_What to work on:_
Output exactly the lines from the line that has "Share the Basic Data Form template" through the last line of the data below, with no pictures.

Source information Block Start

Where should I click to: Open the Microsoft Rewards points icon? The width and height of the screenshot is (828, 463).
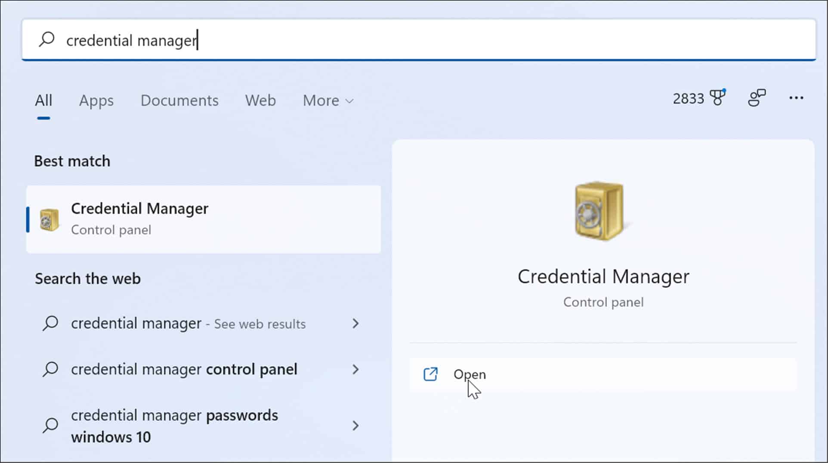coord(717,98)

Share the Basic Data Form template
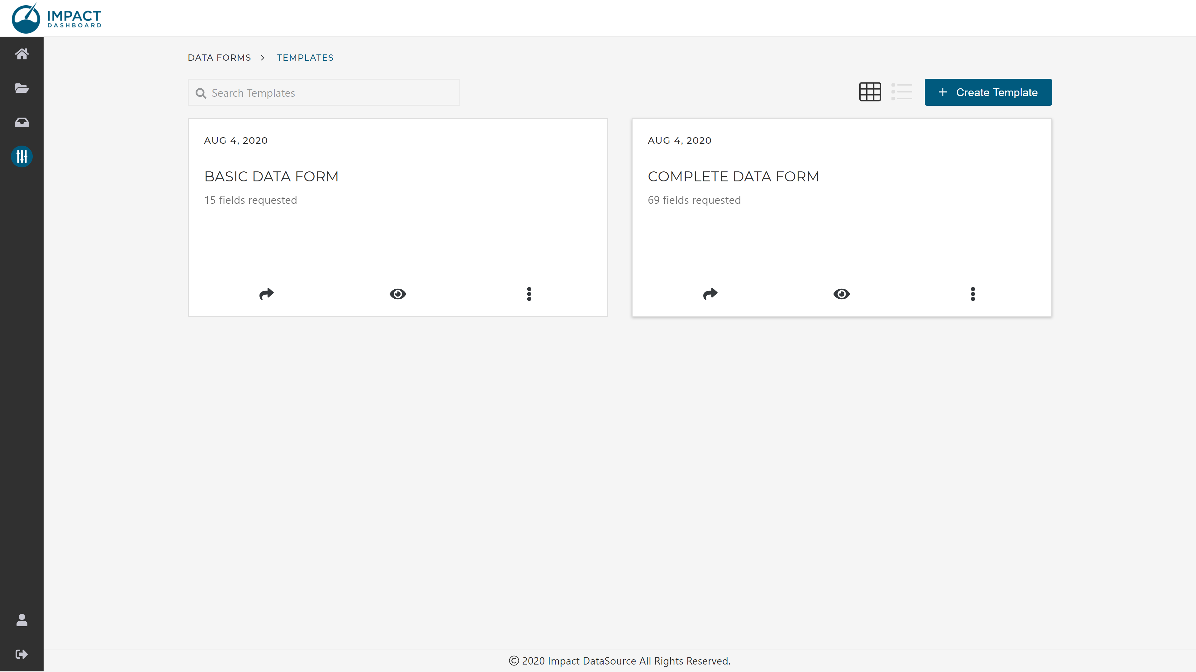point(267,294)
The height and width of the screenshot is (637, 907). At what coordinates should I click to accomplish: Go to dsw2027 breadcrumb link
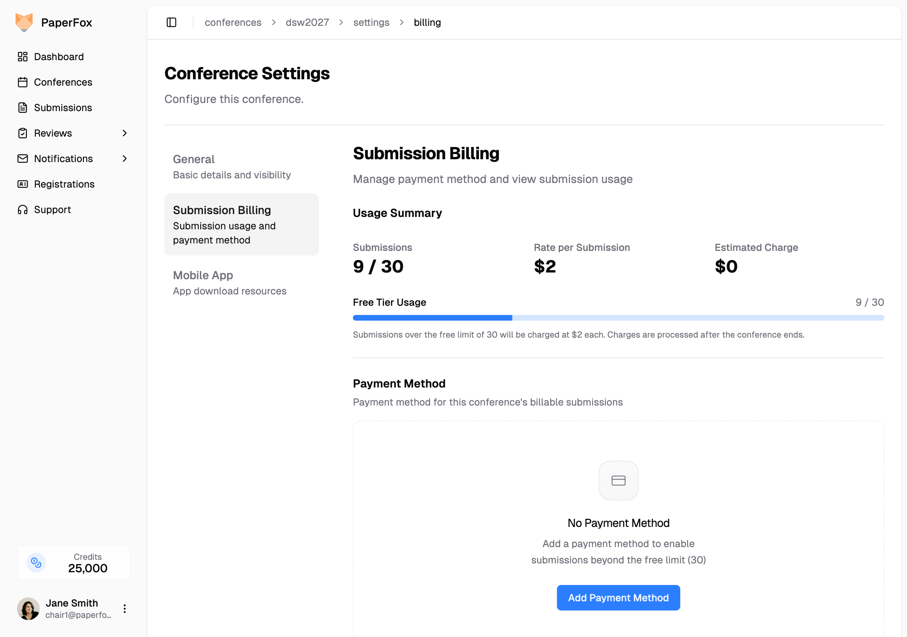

Source information Block End

_Worked solution:_
Share the Basic Data Form template
point(267,294)
The height and width of the screenshot is (637, 907). At what coordinates should I click to accomplish: Go to dsw2027 breadcrumb link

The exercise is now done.